## Task instructions
Find every line in the listing that contains the string "size" and copy each one out in full.

## Data to process
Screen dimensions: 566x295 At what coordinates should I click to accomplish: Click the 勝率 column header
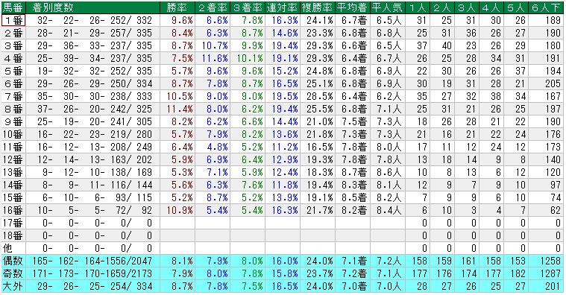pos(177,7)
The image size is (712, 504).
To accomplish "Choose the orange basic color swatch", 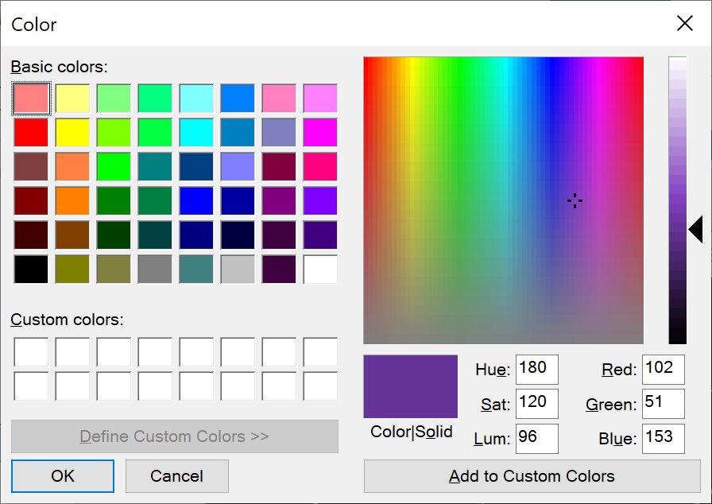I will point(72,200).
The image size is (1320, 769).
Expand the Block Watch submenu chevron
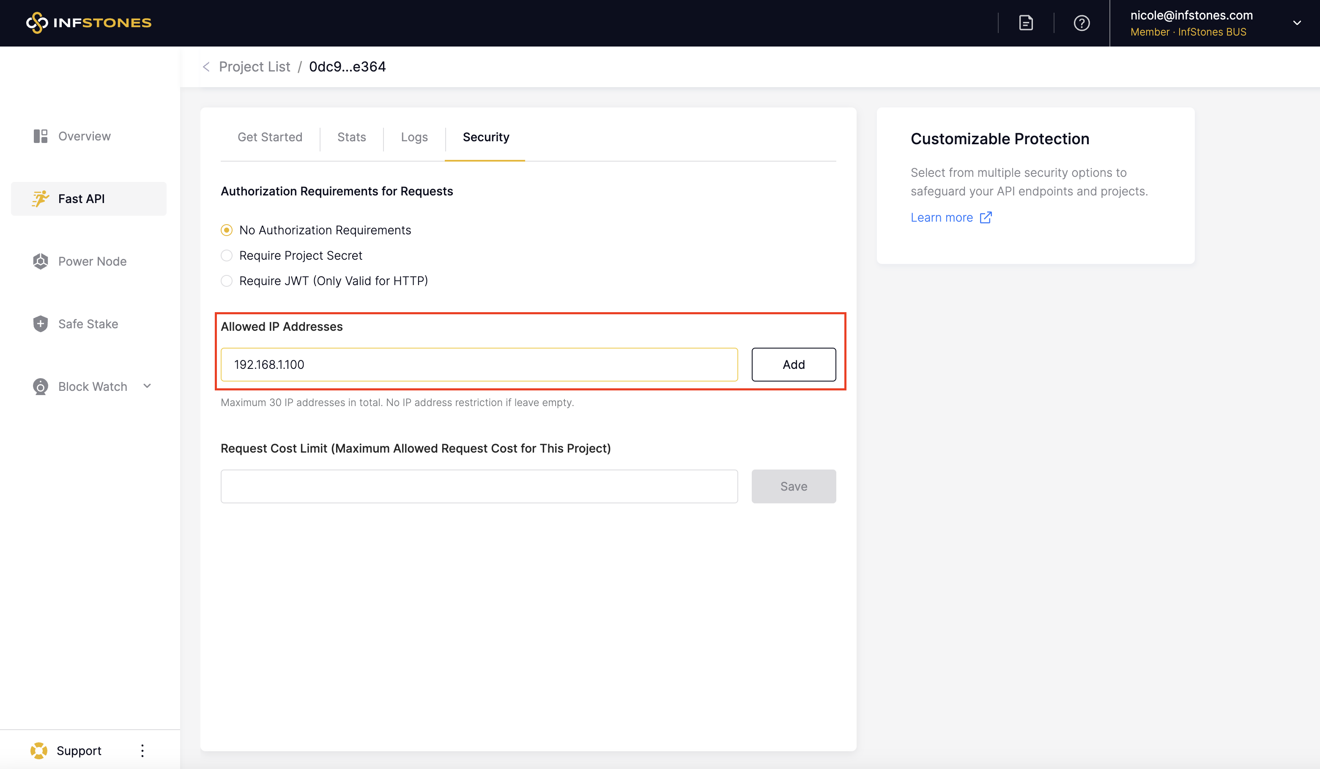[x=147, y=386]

## Solution below
The image size is (712, 504).
The image size is (1320, 769).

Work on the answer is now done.